Analysts see this as part of a broader playbook. Since Trump’s reelection in November 2024, Israel has accelerated West Bank annexation plans, demolishing 1,200 Palestinian structures this year alone. The UNRWA takeover fits a pattern: control the narrative, control the aid, control the land. “It’s necropolitics in action,” says Palestinian analyst Omar Barghouti, referring to Israel’s alleged biopolitical dominance over life in occupied territories.
Implications for International Aid and Diplomacy
The raid’s fallout could reshape global aid architecture. Major donors like Germany and Sweden, who reinstated funding post-2024 probe, now reconsider amid legal challenges from Israel. A UNRWA-less Gaza would force reliance on fragmented NGOs, vulnerable to targeting, over 200 aid workers killed since October 2023. The International Committee of the Red Cross warned of “catastrophic void.”

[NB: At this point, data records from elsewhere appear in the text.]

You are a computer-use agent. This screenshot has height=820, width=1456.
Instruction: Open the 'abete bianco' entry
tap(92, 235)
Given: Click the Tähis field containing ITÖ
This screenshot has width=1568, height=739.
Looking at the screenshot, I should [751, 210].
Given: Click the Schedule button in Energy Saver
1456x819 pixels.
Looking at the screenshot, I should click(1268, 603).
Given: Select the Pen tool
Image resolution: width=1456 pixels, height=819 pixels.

Diplomatically, it strains Trump’s Middle East push. Fresh from Abraham Accords expansions, the administration faces Arab backlash, with Saudi normalization talks stalled. Egypt and Jordan, hosting millions of refugees, threaten border closures if aid falters. At the UN General Assembly, a resolution condemning the raid gained 140 co-sponsors by midday, though US veto looms in the Security Council.
Inside Israel, reactions split along lines. Prime Minister Benjamin Netanyahu hailed it as “sovereign enforcement,” boosting far-right support ahead of 2026 elections. Left-wing MKs like Yair Lapid decried it as “short-sighted provocation,” risking isolation. Polls show 62% of Israelis back banning UNRWA, reflecting war fatigue and security fears.
UNRWA’s Precarious Future
Founded post-1948 Nakba, UNRWA sustains a refugee population Israel deems non-existent, blocking right-of-return claims. Curriculum controversies persist: Israel cites schoolbooks glorifying “martyrs,” while UNRWA insists on neutrality. The 2024 independent probe cleared most accused staff but found procedural lapses, prompting reforms.
Yet Israel’s case hardens. IDF intelligence claims 10% of UNRWA’s 13,000 Gaza employees have militant ties, a figure disputed by the UN. Seized documents from raids allegedly show fund diversion to Hamas tunnels. UNRWA retorts with evidence of Israeli strikes on its warehouses, destroying $200 million in aid.
As night fell over East Jerusalem, the Israeli flag remained hoisted, a symbol of defiance or hubris. For Palestinians, it’s another erasure in a 77-year saga. “They take our flag, our aid, our lives,” said UNRWA teacher Fatima al-Husseini from Ramallah. “But we endure.” The world watches, as Gaza’s Day 732 bleeds into 733, hunger unrelenting, hope flickering.
In related developments, similar tensions simmer in the West Bank, where Israeli forces recently clashed with Palestinian youth near Ramallah. The international community urges de-escalation, but with UNRWA under siege, the path forward darkens. Gaza’s children pay the price, their futures mortgaged to geopolitics. Coverage of Israel’s Gaza famine and siege continues amid these escalating violations.